Rabbi Leon A. Morris, President, Pardes Institute of Jewish Studies
Susan Pashman beckons us into the meaning and mystical beauty of Shabbat, filling us with longing for the glow of candles, of nights warmed by wine and song and fragrant challah; dear loves and new friends around the table; eyes lit up by the wisdom of Torah. Whether you are new to exploring what Shabbat might be in your life, or you are ready to be re-inspired to deepen your Shabbat practice, Journey to a Temple in Time will bring you there.
Rabbi Rachel Timoner, Congregation Beth Elohim, New York
Presented as a diary of a year-long search, this book explores Sabbath-keeping from the point of view of a doubting Jew trying to make sense of what has become a quaint, obsolete practice. Although the book relies upon centuries of philosophical thought, it is accessible, direct, and often humorous, aimed at others who, like Susan Pashman, cannot blindly ‘obey,’ but who demand a sensible basis for their practices.
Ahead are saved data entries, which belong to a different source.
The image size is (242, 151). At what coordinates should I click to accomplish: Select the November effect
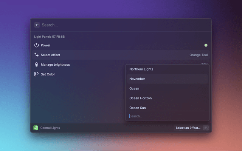(137, 79)
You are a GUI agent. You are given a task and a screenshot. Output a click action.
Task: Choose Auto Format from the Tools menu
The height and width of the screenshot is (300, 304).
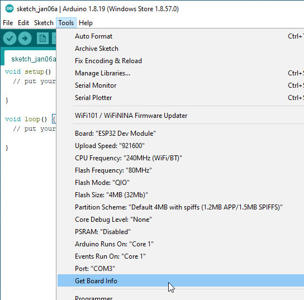[181, 36]
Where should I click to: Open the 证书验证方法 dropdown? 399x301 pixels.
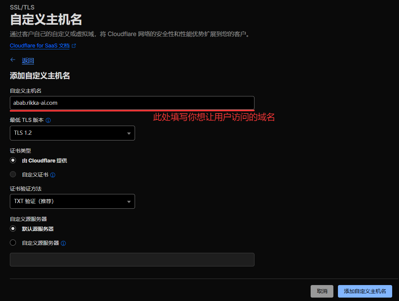pos(72,201)
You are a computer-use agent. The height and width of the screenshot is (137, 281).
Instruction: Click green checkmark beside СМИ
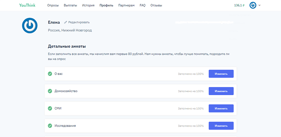[x=50, y=108]
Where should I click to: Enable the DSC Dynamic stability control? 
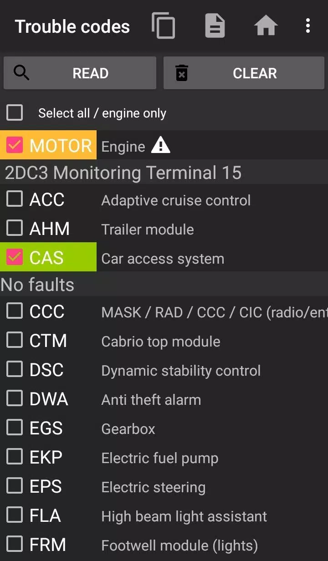pos(14,369)
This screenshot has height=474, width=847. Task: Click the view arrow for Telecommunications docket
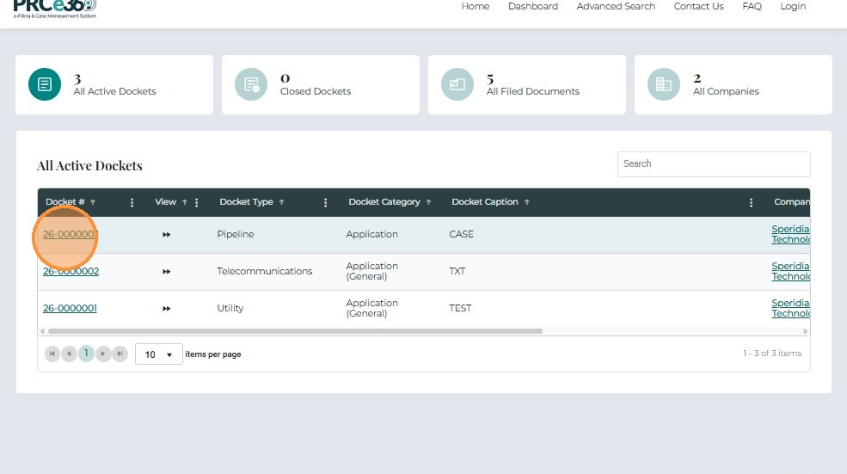click(x=166, y=272)
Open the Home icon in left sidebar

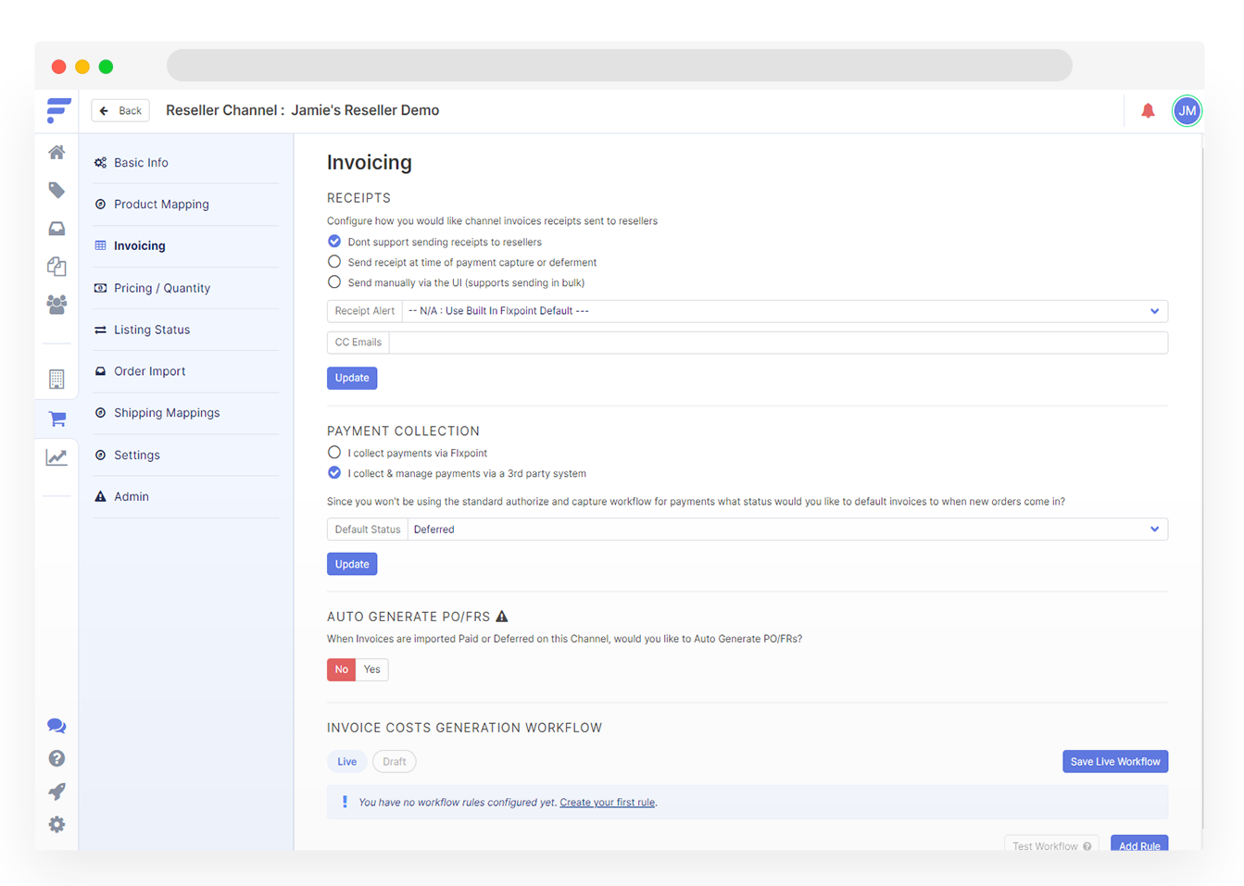(57, 153)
Remember the Sabbath and keep it holy. What does this mean? And why is it a moral obligation, ranked high on a list of commandments that includes refraining from murder, lying, cursing, and picturing God? What is the Sabbath rest supposed to accomplish? Are there positive things one should do to give meaning to the day’s rest?
Ultimately, Dr. Pashman decides that ‘stepping back’ to an objective position—the starting point for moral conduct—is the detachment that Sabbath observance demands. A Sabbath properly observed is not just a day to unplug from technology; it is a day to attentively contemplate the lives and needs of others, to take a ‘God's eye’ view of the world.
From time to time, the journey is paused for brief personal memoirs of Pashman’s Sabbath experiences over the years. These poignant, often hilarious, glimpses into her life before this quest introduce the reader to her atheist grandfather, her observant Uncle Wolfie, her sly mother-in-law, her cynical older son, and her younger son whose own children, she hopes, will continue engaging with Jewish traditions.
Filled with wisdom and much humor, this is a book for both contemporary, skeptical Jews seeking to preserve personal autonomy while continuing family traditions, and also for those ‘spiritual seekers’ of all religions in search of the rootedness that tradition supplies, without having to engage in what they might regard as hypocrisy.